There’s also no room to note origin, varietal, source or brand name with the given fields in this application. To be fair there is a “Notes” area here… but that’s not quite the same. I just felt very limited here.

The tea note
The tea note

It was nice having the ability to take a picture of the tea itself. While I could rely on a photo to provide me the brand name of the tea, perhaps I would have taken a photo of the liquor instead. You could also put the brand name in the “Name” field for the tea, but it doesn’t feel the same.

Using the camera
Using the camera

Emailing the notes on the teas seems interesting if you were wanting to share your ratings with friends or family. I really could make use of this feature, and I like its simplicity. It’s a shame it has to drop you out of the application in order to provide this feature. Perhaps this is Apple’s doing, I’m not certain. The icon for this feature doesn’t scream “Email” either. It’s hidden in the upper right hand corner of the screen as a square box with a pencil looking thing in it. I easily could have mistaken it for an icon intended for creating a new note.

Emailing the tea note
Emailing the tea note

Once you have created a complete tea note, and drop out of it, you’re presented with a new version of the “Tea Notes” screen. This time, there’s no initial indication of how to add a new note at all. Only once you’ve hit the “Edit” button at the top right are you offered the chance to enter yet more notes. Considering the earlier noted tap requirements for fields requiring text input… this makes the Tasting Notes application extremely tap happy.

Tap Happy Interface
Tap Happy Interface

It may seem harsh, but I’m slapping “Tasting Notes” by App Shop, LLC with a rounded 2 out of 5 for the tea portion of this application.
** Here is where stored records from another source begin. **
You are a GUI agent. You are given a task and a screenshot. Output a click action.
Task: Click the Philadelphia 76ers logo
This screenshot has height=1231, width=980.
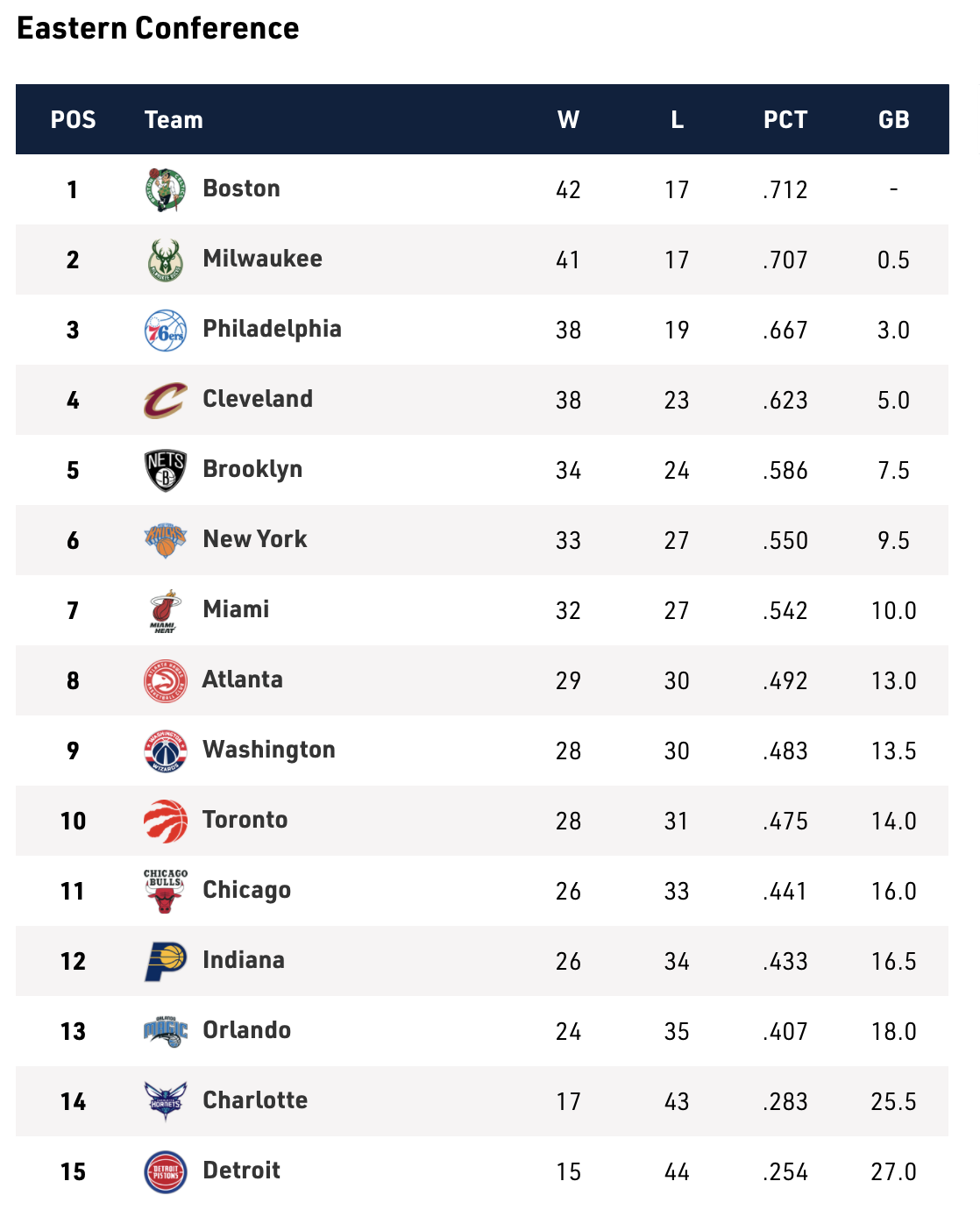[166, 331]
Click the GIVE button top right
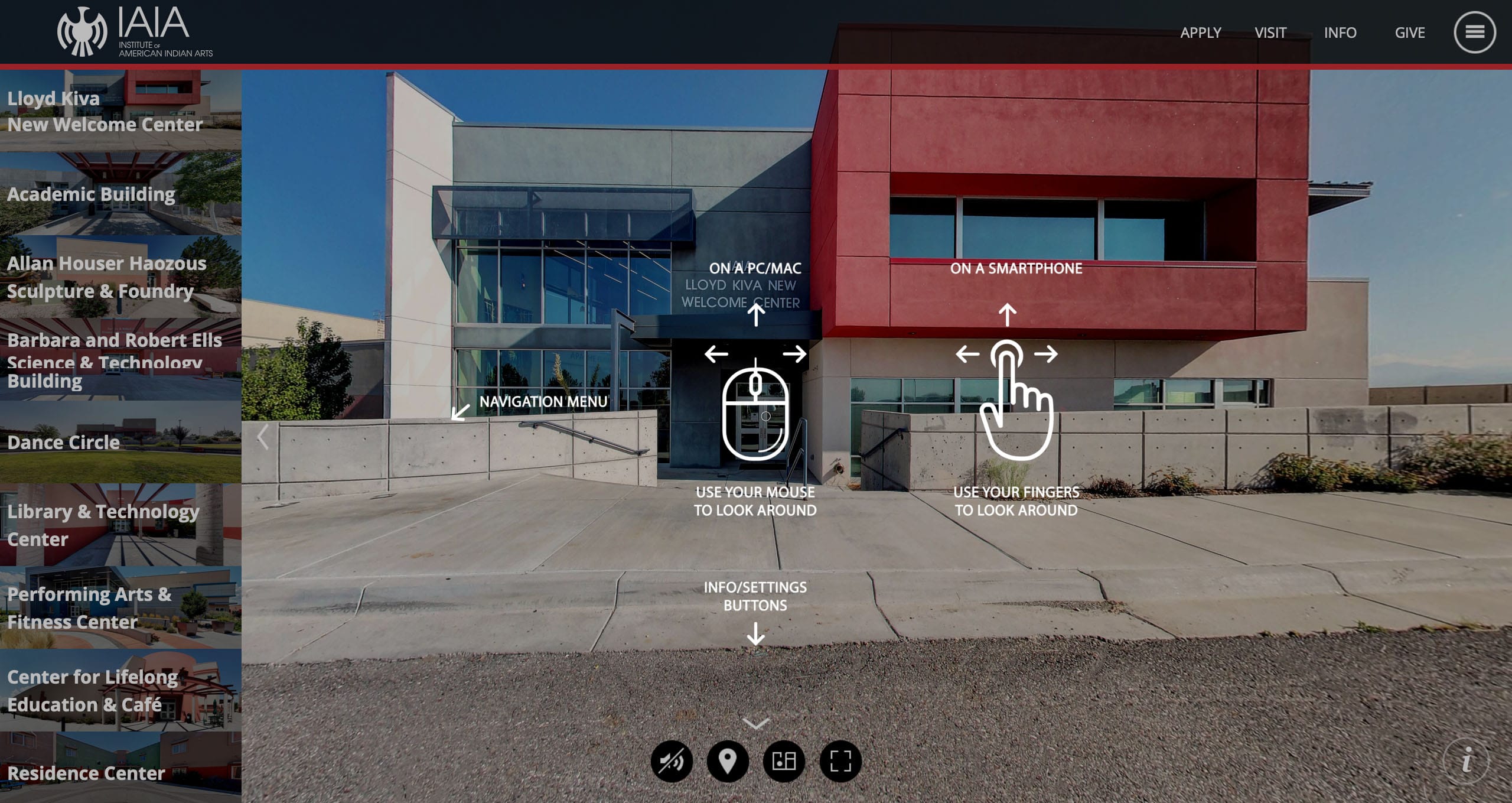This screenshot has width=1512, height=803. 1410,32
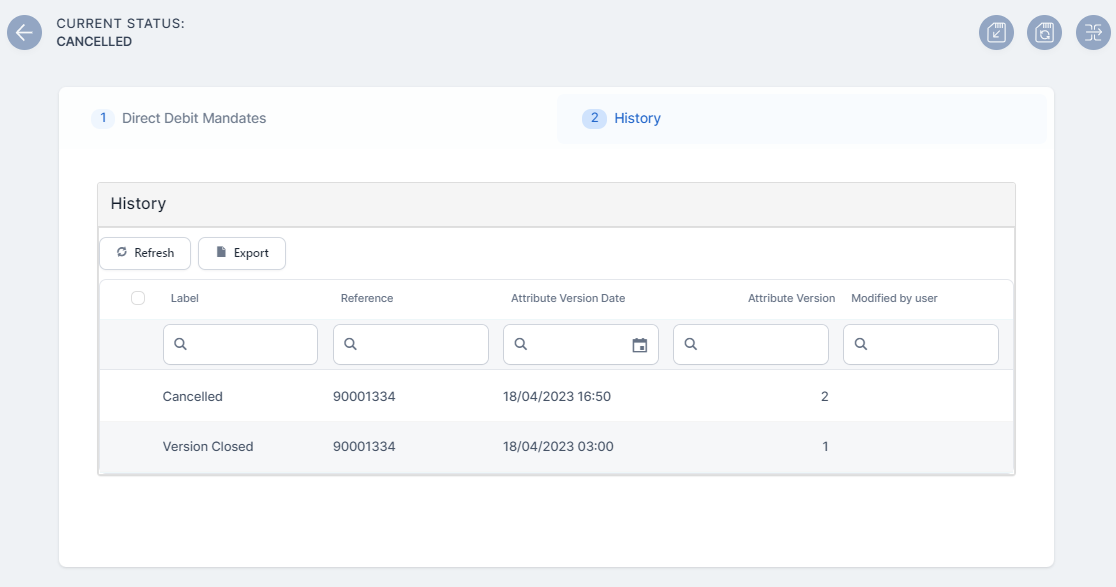
Task: Click the SD card with arrow icon
Action: click(996, 33)
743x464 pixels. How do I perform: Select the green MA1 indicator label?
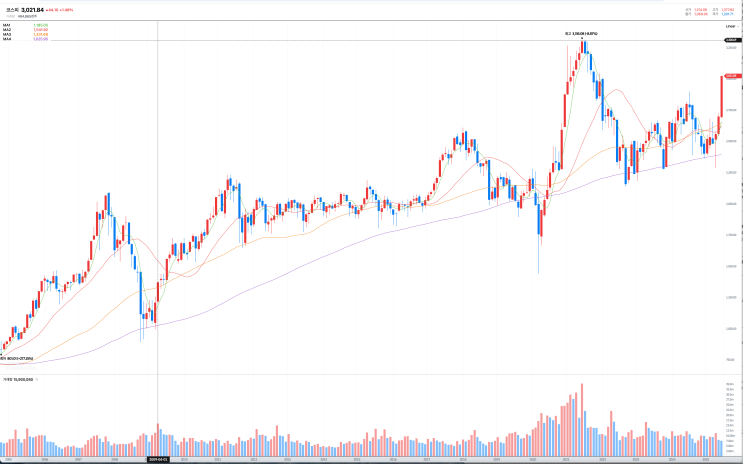tap(40, 25)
I think it has limited appeal for enthusiastic tea drinkers and the application’s tap happy interface is a real drawback. While I think the application is trying to do something noteworthy… as so many who try to much often do… this app falls short in a lot of rudimentary areas. Here’s a nice list for you:


  • Can take pictures
  • Can email entries
  • Can record tea notes


  • Extremely tap happy interface
  • Cannot note brand name as a field
  • Cannot record separate ratings for different aspects of the tea
  • Emailing the entry takes you out of the application
  • Cannot email more than one entry at a time
  • Nation of origin is not a field option
  • Cannot select more than one “type”
  • Parts of the interface are quirky (adding a new note, recording a web address into a note)
  • Cannot record the varietal
  • Cannot record the sub-class of tea (ok it’s black, but what kind? Assam? Darjeeling? Ceylon? Flavored?)

For a five dollar application ($4.99), Tasting Notes really lacks a lot of the pizazz and flair I’ve come to expect from software for the iPhone and iPod Touch in this price range. I hope they can up their game a bit and correct some of these deficiencies. I would really appreciate an application flexible enough to handle the rigors of rating teas online. The antiquated pencil and paper method is getting tiring now and I have several moleskines of notes I would LOVE to transfer into digital format.